What is my credit score and why is it important?
5 min | 17 October 2022
When you borrow and repay money, your credit score builds up in the background based upon your credit history and habits. Here’s what could affect your score and things you can do to improve it.
Credit reports look at your borrowing history and how you’ve managed paying back money you’ve borrowed in the past. They’re put together by the three main credit reference agencies in the UK: Experian (Opens in new window), Equifax (Opens in new window) and TransUnion (Opens in new window)
A credit score can range from 0 to 1,000, depending on the agency, and is worked out using the information in your report.
Each agency might have slightly different credit scores for you and their own levels of what they rate as a 'poor', 'fair', 'good' or 'excellent' credit score. For example, Experian’s ‘good’ credit score starts at 881, while TransUnion’s starts at 604.
What they all have in common though is that they offer similar perspectives over how lenders may view you when you're looking to do something that involves credit – applying for a loan, credit card, mobile phone contract or securing a mortgage deal.
Where can I find my credit report?
Although some providers may charge a monthly fee, there are ways to obtain your credit report for free:
- View your Equifax (Opens in new window) report and score
- Access your credit score through a free Experian account (Opens in new window)
- Get your TransUnion report and score through Credit Karma (Opens in new window) or TotallyMoney (Opens in new window)
Signing up for a free trial with checkmyfile (Opens in new window) gives you access to the information held by all three agencies for 30 days (after which a fee will apply).
Good to know
You're also legally entitled to access your statutory credit report for free online or by post, or you can request them directly from Equifax (Opens in new window), Experian (Opens in new window) and TransUnion (Opens in new window) This contains your detailed credit account information and history, albeit sometimes without the simplicity of also getting your associated three-digit score.
Why is a credit score important?
A credit score is a snapshot of your relationship with money. Simply put, the higher your score, the better you may look to a bank, building society, credit card company or other lenders.
Your credit score can help you understand how lenders might assess how risky it would be to lend you money and whether you’re reliable when it comes to paying it back, as well as deciding how much interest you’ll pay and what your credit limit could be. Lenders also have their own processes and consider factors besides scores to help make their decisions about you – so just because you're turned down from one doesn't mean another won't take you on.

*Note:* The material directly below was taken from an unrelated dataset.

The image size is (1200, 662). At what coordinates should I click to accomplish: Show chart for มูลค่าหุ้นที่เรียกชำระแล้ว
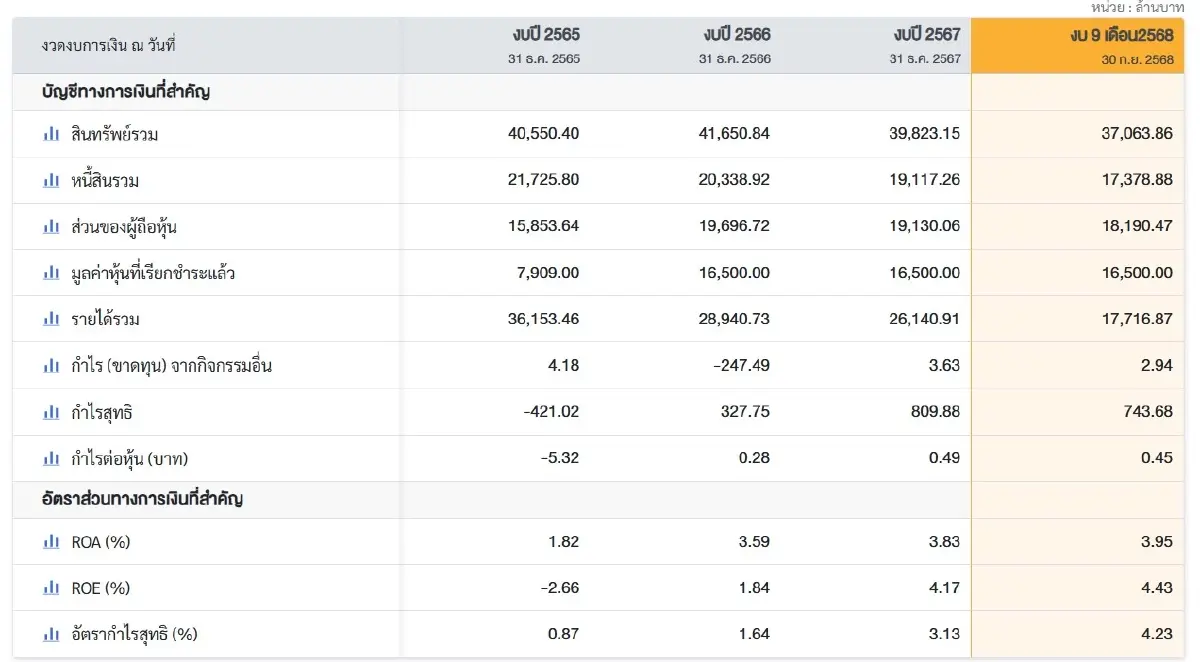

What’s affecting my credit score?
Your credit score isn’t set in stone and some movement up or down is quite normal. But it’s a good idea to check it regularly to make sure it isn’t changing too much, as this could be due to inaccurate information in your credit report. Also, it could be due to someone fraudulently using your details.
Things that can affect your score include:
- Your payment history
- Presence of any public records, such as bankruptcies
- Your credit usage, including if you're keeping your debt to manageable levels
- The age of your credit accounts, which demonstrates your experience in managing credit
- Your credit limits and how much available credit you have access to
- Whether you're registered on the electoral roll
- New account openings, as making too many credit applications at once may signal to lenders you need more money
The way you work with and use your credit can affect your score – even the day-to-day stuff. It could be a change to your credit card balance, opening a new account somewhere, closing an account or simply making (or missing) a payment on a credit card.
What can I do to improve my credit score?
There are a number of ways you could take to improve your credit score:
- Pay your bills on time. It's a good idea to get into this habit, to show lenders you're reliable at paying things like your rent or mortgage, and credit card bills. Set up Direct Debits for an easy way to make sure you're always paying on time.
- Look to only use your credit card for purchases you can afford. That way, you're in a stronger position to make your required payments every month. Avoid maxing out your credit card – aim to use only a portion of your total credit limit.
- Continue to build your credit history by using credit responsibly. Keep your oldest credit accounts open, if it makes sense for your financial situation and you can keep them current. Having established accounts in good order shows lenders you're experienced and reliable when it comes to managing credit.
- Avoid withdrawing cash using your credit card. Lenders could see this as a red flag and it can also be expensive.
- Correct any errors on your credit report. Get a copy from the three agencies and highlight any errors or clarify information with them directly. This could be anything from an incorrect address to letting them know you’re no longer linked to a joint bank account with someone, or flagging anything that you haven't done, as this could be fraudulent activity
- Put yourself on the electoral register. Registering your details on the electoral roll helps lenders quickly verify your identity if you want to take out a loan.
Although a high credit score isn’t a magic wand for all your money worries, it can make things easier during the times when you need the benefits that come from having a good score. And if you can make some changes to your spending habits and how you handle and pay off debt, you could improve your score at the same time.
Disclaimer: This article is for information only and does not constitute financial advice.